-- EXERCISE INSTRUCTIONS --
Set out the lines of the records below as a numbered list, omitting blank lines. Begin at the line containing "Image resolution: width=825" and end with the line containing "Looking at the screenshot, I should 786,57.".

Records of word and element locations:
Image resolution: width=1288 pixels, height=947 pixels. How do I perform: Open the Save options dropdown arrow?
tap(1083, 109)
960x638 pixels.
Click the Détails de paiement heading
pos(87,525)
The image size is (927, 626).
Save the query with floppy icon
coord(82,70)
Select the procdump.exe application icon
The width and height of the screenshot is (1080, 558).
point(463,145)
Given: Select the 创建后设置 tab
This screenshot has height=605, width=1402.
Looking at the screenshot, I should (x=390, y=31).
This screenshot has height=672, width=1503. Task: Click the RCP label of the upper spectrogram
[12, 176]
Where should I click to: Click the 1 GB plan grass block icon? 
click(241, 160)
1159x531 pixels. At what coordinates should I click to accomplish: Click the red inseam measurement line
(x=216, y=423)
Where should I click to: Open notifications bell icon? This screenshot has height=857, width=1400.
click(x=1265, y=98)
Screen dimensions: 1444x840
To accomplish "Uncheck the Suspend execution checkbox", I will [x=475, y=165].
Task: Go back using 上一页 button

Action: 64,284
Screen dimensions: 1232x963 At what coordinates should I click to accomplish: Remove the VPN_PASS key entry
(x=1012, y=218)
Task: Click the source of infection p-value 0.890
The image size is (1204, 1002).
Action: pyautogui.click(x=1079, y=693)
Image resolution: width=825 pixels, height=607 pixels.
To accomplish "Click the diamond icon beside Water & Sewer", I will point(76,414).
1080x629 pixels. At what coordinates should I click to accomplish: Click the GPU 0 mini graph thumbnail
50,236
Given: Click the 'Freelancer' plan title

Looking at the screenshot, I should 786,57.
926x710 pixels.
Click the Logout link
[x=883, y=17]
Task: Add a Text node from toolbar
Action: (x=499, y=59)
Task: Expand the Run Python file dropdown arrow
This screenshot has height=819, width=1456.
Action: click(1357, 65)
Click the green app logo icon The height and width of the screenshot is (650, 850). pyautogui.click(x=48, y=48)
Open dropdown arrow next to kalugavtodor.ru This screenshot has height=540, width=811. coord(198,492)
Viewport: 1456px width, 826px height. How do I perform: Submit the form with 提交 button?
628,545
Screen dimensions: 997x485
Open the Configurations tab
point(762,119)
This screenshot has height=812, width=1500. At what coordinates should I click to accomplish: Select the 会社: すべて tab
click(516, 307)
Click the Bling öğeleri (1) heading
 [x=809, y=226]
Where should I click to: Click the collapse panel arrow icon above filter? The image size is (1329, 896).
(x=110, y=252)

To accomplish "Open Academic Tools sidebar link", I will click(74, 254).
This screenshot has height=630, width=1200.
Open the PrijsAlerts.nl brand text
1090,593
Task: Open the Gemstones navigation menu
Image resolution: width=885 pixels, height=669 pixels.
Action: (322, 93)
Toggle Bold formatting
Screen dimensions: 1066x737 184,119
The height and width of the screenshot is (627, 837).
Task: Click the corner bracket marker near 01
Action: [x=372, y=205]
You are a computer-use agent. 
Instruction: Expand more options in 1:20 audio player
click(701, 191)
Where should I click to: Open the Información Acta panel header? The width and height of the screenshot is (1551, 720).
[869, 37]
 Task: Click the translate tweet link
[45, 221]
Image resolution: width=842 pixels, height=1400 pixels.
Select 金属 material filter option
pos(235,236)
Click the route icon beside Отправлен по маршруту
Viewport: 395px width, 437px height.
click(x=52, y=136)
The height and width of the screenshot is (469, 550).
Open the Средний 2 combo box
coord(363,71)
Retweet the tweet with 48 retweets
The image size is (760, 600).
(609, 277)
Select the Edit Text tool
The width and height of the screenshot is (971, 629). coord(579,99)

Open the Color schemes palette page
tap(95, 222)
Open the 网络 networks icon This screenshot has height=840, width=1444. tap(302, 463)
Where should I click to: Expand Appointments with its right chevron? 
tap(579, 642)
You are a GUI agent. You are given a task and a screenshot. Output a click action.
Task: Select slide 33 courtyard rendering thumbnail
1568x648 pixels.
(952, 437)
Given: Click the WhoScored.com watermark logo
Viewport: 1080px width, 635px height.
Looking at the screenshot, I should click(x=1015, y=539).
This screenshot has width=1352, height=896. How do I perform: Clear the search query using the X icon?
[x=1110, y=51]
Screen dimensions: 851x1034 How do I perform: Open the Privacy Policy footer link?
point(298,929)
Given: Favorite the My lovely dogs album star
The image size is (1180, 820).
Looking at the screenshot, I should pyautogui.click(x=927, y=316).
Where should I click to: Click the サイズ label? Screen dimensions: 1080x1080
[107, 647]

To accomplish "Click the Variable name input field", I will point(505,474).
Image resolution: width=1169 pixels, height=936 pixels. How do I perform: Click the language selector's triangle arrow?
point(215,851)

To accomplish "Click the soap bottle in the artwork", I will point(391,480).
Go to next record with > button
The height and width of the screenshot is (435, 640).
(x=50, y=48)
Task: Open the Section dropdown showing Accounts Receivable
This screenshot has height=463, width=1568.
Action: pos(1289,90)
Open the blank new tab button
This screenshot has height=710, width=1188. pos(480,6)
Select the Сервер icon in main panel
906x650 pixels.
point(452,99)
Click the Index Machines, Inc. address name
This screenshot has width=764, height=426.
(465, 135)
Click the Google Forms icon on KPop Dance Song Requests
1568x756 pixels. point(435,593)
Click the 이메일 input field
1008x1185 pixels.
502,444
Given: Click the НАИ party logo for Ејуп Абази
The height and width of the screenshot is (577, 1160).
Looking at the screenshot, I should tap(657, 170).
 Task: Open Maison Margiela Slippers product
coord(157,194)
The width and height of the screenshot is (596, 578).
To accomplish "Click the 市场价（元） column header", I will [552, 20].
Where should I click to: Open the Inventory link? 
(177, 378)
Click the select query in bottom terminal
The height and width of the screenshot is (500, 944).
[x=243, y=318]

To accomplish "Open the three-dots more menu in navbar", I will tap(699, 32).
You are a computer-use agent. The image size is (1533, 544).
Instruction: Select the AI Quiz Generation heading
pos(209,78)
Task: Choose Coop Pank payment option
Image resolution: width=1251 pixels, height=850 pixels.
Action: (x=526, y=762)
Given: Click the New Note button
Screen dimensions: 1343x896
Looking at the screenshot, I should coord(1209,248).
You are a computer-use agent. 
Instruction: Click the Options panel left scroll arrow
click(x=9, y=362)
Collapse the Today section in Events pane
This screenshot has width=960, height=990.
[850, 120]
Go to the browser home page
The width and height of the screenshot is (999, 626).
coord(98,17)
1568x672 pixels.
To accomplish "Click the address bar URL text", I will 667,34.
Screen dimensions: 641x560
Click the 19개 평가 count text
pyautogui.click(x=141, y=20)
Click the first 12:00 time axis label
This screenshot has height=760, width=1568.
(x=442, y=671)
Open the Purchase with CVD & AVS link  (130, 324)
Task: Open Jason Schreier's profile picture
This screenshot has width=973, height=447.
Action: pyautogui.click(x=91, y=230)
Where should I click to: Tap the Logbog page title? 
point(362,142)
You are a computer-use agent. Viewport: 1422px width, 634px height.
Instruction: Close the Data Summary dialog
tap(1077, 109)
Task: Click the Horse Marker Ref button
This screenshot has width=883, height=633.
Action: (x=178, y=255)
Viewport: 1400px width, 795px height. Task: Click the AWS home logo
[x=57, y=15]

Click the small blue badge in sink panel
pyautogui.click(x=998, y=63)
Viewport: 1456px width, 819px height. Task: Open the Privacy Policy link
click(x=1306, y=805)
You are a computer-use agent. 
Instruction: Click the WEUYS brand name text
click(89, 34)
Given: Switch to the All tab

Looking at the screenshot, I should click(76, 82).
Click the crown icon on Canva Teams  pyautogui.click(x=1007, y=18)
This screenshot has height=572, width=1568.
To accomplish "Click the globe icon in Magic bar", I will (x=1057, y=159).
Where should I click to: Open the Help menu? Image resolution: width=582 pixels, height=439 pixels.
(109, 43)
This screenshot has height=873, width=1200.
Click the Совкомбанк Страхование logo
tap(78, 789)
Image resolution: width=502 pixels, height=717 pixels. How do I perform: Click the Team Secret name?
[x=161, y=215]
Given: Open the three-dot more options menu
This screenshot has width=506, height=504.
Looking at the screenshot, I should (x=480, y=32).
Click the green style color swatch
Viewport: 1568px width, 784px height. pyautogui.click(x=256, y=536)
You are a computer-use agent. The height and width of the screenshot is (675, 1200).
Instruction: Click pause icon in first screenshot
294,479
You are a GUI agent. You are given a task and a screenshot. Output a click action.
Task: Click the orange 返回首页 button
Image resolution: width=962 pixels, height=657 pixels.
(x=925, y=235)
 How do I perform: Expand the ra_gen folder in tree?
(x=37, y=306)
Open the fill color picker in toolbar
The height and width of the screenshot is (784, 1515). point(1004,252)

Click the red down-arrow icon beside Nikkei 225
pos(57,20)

-- OUTPUT FOR THIS EXERCISE --
1. Image resolution: width=825 pixels, height=607 pixels.
2. To accomplish "Click the diamond icon beside Water & Sewer", I will point(76,414).
3. 1080x629 pixels. At what coordinates should I click to accomplish: Click the GPU 0 mini graph thumbnail
4. 50,236
5. Given: Click the 'Freelancer' plan title
6. Looking at the screenshot, I should 786,57.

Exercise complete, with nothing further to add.